Kasus bullying dianggap sebagai pelanggaran sila ke-2 Pancasila karena hak dan martabat seseorang tidak dihargai, dimana seorang individu diperlakukan tidak setara karena individu lain menganggap dirinya lebih baik dalam segi tertentu.

Kemanusiaan yang adil dan beradab berarti seluruh masyarakat harus mendapatkan kesempatan yang sama dalam mendapatkan hak-haknya sebagai manusia dengan sifat manusiawinya. Keadilan sosial bagi seluruh rakyat Indonesia mengandung makna bahwa seluruh masyarakat Indonesia (termasuk anak Indonesia) harus mendapatkan kesempatan yang sama untuk menjadi pribadi yang mempunyai akses terhadap semua sektor pembangunan (sosial, ekonomi, kesehatan, lingkungan, dan lain sebagainya) dengan prinsip kesetaraan dalam penghidupan yang layak.

Undang-Undang Dasar 1945 pada Bab XA tentang Hak asasi manusia, pasal 28B ayat (2) disebutkan bahwa “Setiap anak berhak atas kelangsungan hidup, tumbuh dan berkembang serta berhak atas perlindungan dari kekerasan dan diskriminasi”. Selanjutnya pada pasal 28G ayat (1) disebutkan bahwa “Setiap orang berhak atas perlindungan diri pribadi, keluarga, kehormatan, martabat, dan harta benda yang dibawah kekuasaannya, serta berhak atas rasa aman dan perlindungan dari ancaman ketakutan untuk berbuat atau tidak berbuat sesuatu yang merupakan hak asasi. Hal ini diperkuat pula pada ayat (2) disebutkan bahwa “Setiap orang berhak untuk bebas dari penyiksaan atau perlakuan yang merendahkan derajat martabat manusia…”
☆ ☆ ☆ ☆
Tugas:
1 > Jawab pertanyaan berikut berdasarkan teks tentang bullying dan Pancasila.
(a) Bullying dianggap melanggar sila keberapa dari Pancasila?
(b) Pasal dan ayat mana dalam UUD 1945 yang menyebut hak setiap anak atas perlindungan dari kekerasan dan diskriminasi?
(c) Bab XA UUD 1945 membahas tentang apa?
2 > Ringkas teks tentang bullying dan Pancasila dalam dua kalimat.
3 > Teruskan teks tentang bullying dan Pancasila dari bagian terakhirnya.
Daftar berikut diambil dari sumber yang berbeda.

Data:
☆ ☆ ☆ ☆
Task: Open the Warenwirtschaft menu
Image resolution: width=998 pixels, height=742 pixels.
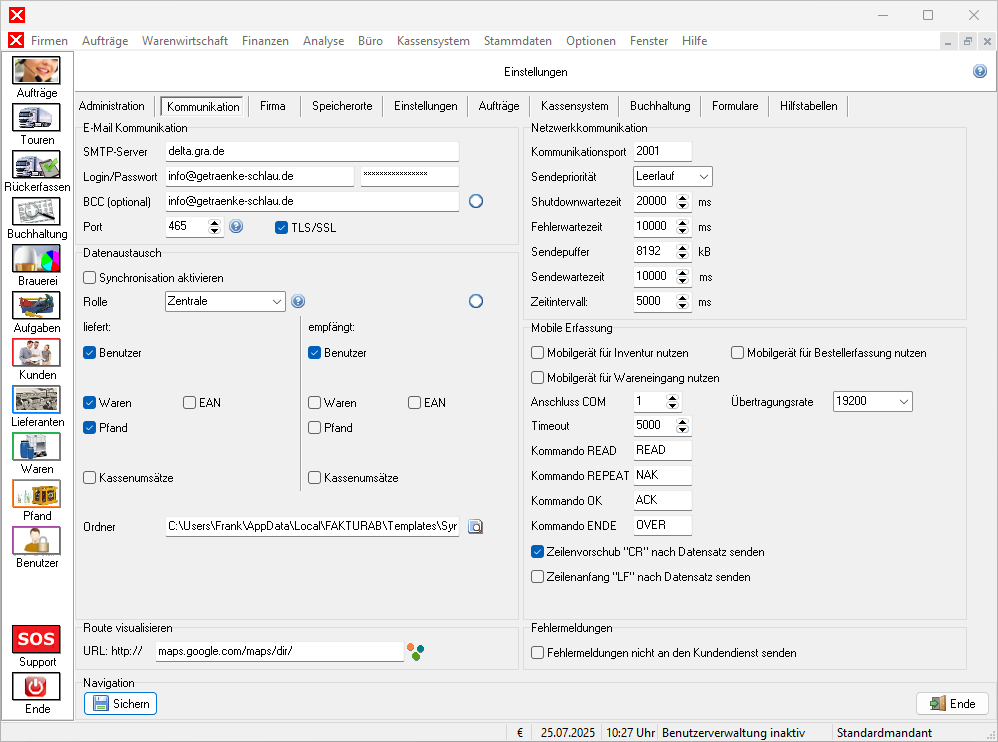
☆ ☆ ☆ ☆
Jawaban yang Diharapkan:
1 >
(a) Sila ke-2.
(b) Pasal 28B ayat (2).
(c) Hak asasi manusia.

2 > Bullying dianggap melanggar sila ke-2 Pancasila karena hak dan martabat seseorang tidak dihargai, dan ia diperlakukan tidak setara oleh orang yang merasa dirinya lebih baik. Bab XA UUD 1945 tentang hak asasi manusia menjamin hak setiap anak atas perlindungan dari kekerasan dan diskriminasi, serta hak setiap orang atas rasa aman dan bebas dari perlakuan yang merendahkan martabat manusia.

3 >
Tindakan yang Dapat Dikategorikan Tindakan Bullying

  1. Kontak Fisik Langsung

Tindakan memukul, mendorong, menggigit, menjambak, menendang, mengunci seseorang dalam ruangan, mencubit, mencakar, juga termasuk memeras dan merusak barang yang dimiliki orang lain.

  1. Kontak Verbal Langsung

Tindakan mengancam, mempermalukan, merendahkan, mengganggu, memberi panggilan nama (name-calling), sarkasme, merendahkan (put downs), mencela/mengejek, mengintimidasi, memaki, menyebarkan gosip.

  1. Perilaku Non-Verbal Langsung

Tindakan melihat dengan sinis, menjulurkan lidah, menampilkan ekspresi muka yang merendahkan, mengejek, atau mengancam; biasanya disertai oleh bullying fisik atau verbal.

  1. Perilaku Non-Verbal Tidak langsung

Tindakan mendiamkan seseorang, memanipulasi persahabatan sehingga menjadi retak, sengaja mengucilkan atau mengabaikan, mengirimkan surat kaleng.

  1. Cyber Bullying

Tindakan menyakiti orang lain dengan sarana media elektronik (rekaman video intimidasi, pencemaran nama baik lewat media social)

  1. Pelecehan Seksual

Kadang tindakan pelecehan dikategorikan perilaku agresi fisik atau verbal.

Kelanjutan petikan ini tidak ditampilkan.